The digital revolution, globalization, and increasing life spans put pressure on the model

Photo: Johannes Jansson / Wikimedia Commons
From left to right, the flags of Denmark, Sweden, Norway, Iceland, and Finland, all considered Nordic countries.

Rasmus Falck
Oslo, Norway

The traditional image of the Nordic Model is a welfare state characterized by a large public sector that provides its citizens with generous benefits, welfare services, and a social safety net. At the same time, the Nordics have been careful to maintain strong public finances. The labor market is highly regulated by collective agreements, education is free and generally of high quality, and a lot of tax revenue is invested in research and development. Other successes are a high standard of living, high levels of employment, relatively small differences in income, and a high level of gender equality.

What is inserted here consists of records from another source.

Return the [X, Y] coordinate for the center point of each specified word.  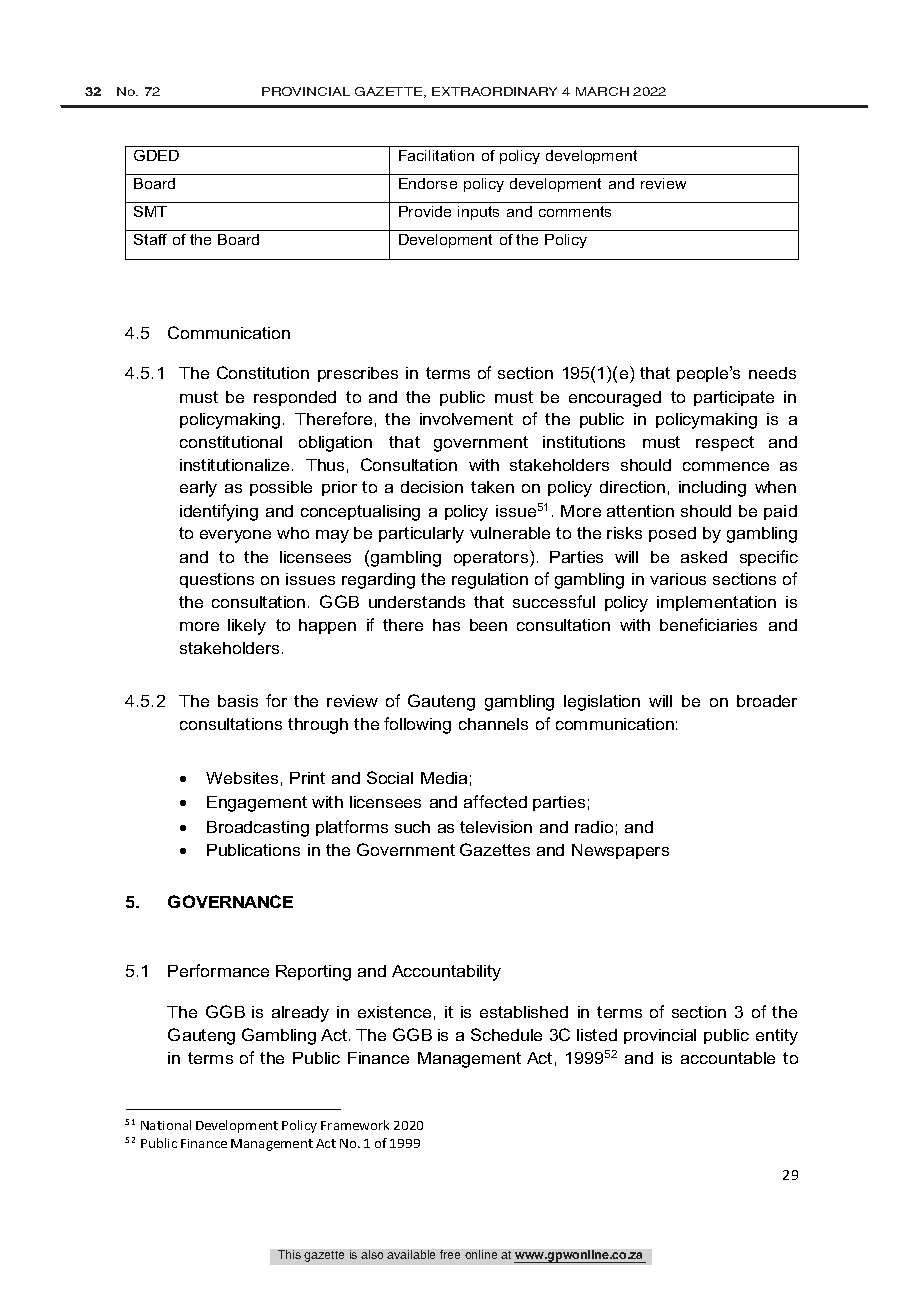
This [289, 1254]
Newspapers [620, 851]
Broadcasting [258, 829]
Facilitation [436, 155]
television [496, 827]
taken [492, 487]
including [712, 489]
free [450, 1254]
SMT [150, 211]
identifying [219, 512]
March [602, 91]
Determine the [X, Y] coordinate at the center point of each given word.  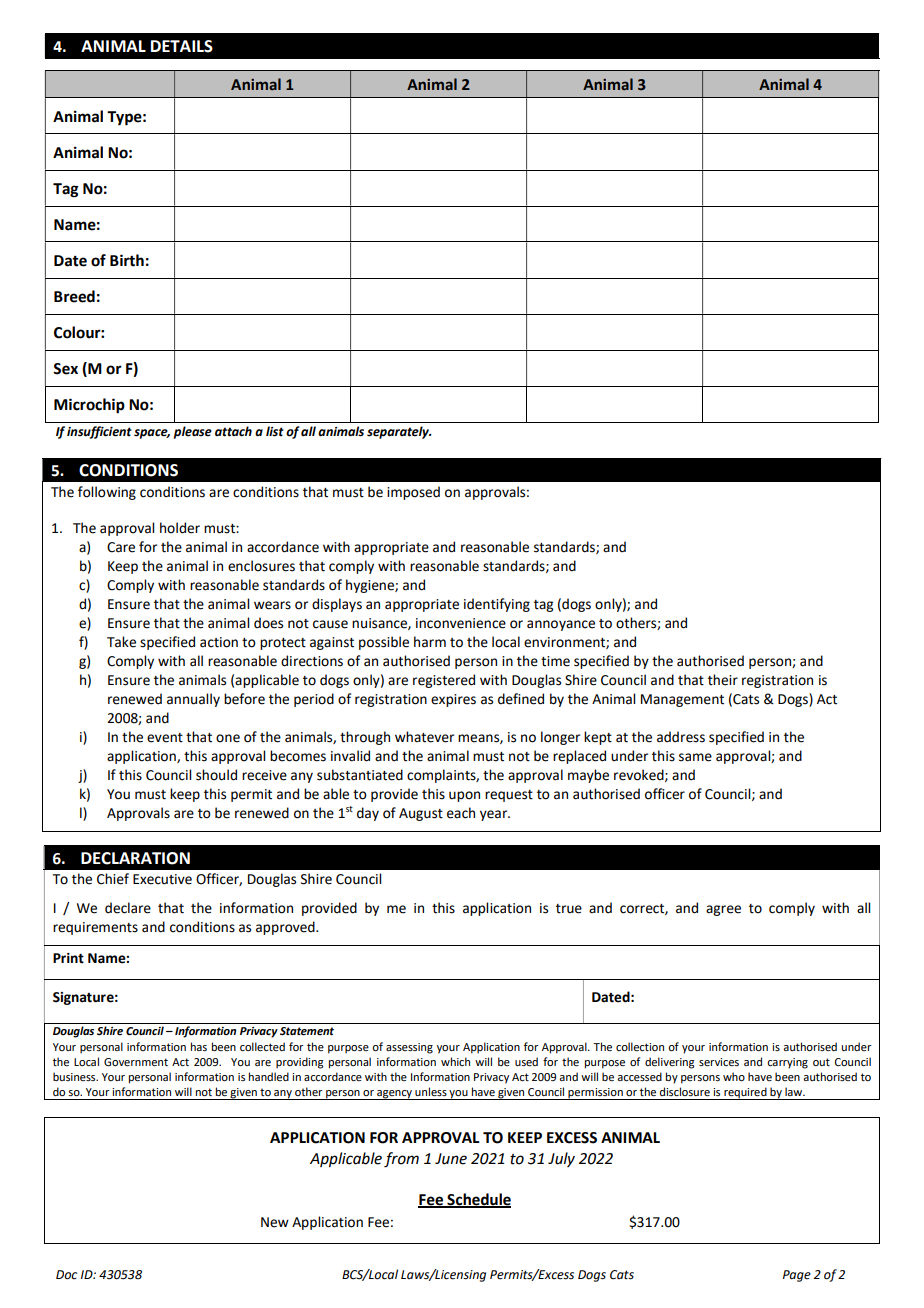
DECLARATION [135, 858]
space [152, 434]
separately [399, 432]
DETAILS [182, 46]
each [461, 813]
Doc [66, 1275]
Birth [127, 260]
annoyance [561, 625]
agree [723, 910]
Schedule [478, 1200]
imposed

According to an independent research project on the model, financed by the Nordic Council of Ministers, the countries came through the financial crisis. But can its success continue into the future or is it outdated?

The Nordic Model is already under challenge, and the pressure will increase because of three megatrends: the digital revolution, globalization, and increasing life expectancy. Increasingly powerful digital technology may cause many of today’s workplaces to disappear. It will become increasingly difficult to maintain a large public sector and thereby a high tax burden, as national boundaries will become less significant and businesses and people will become more mobile. Average life expectancy continues to rise, and the proportion of the population that is of working age will decrease. Demand for public safety nets and services will increase, but scope for tax collection will decrease as tax bases become more volatile.

These three major challenges will call for extensive and revolutionary thinking in a number of areas. A highly skilled labor force is vital. The average retirement age has to be raised, and unemployment must be minimized. The labor force must be forced towards the most productive jobs. To accept “creative destruction” and remain at the cutting edge of global technological development is important. Taxes have to be reduced both on labor and corporations. Streamlining of the public sector must continue.

The report summarizes the strengths and weaknesses of reform proposals for Norway. We are one of the world’s richest countries due to oil and gas reserves, and we have low unemployment and high work-related immigration. Our main weaknesses are poor establishment of new businesses and weak results throughout the education system. The report proposes that we must improve productivity in the economy outside the oil and gas sector and review the quality in the educational system at all levels.

Implementing reforms that are necessary in the long term but painful in the short perspective is never easy. Openness to new ideas and methods is needed!

Rasmus Falck is a strong innovation and entrepreneurship advocate. The author of “What do the best do better” and “The board of directors as a resource in SME,” he received his masters degree from the University of Wisconsin-Madison. He currently lives in Oslo, Norway.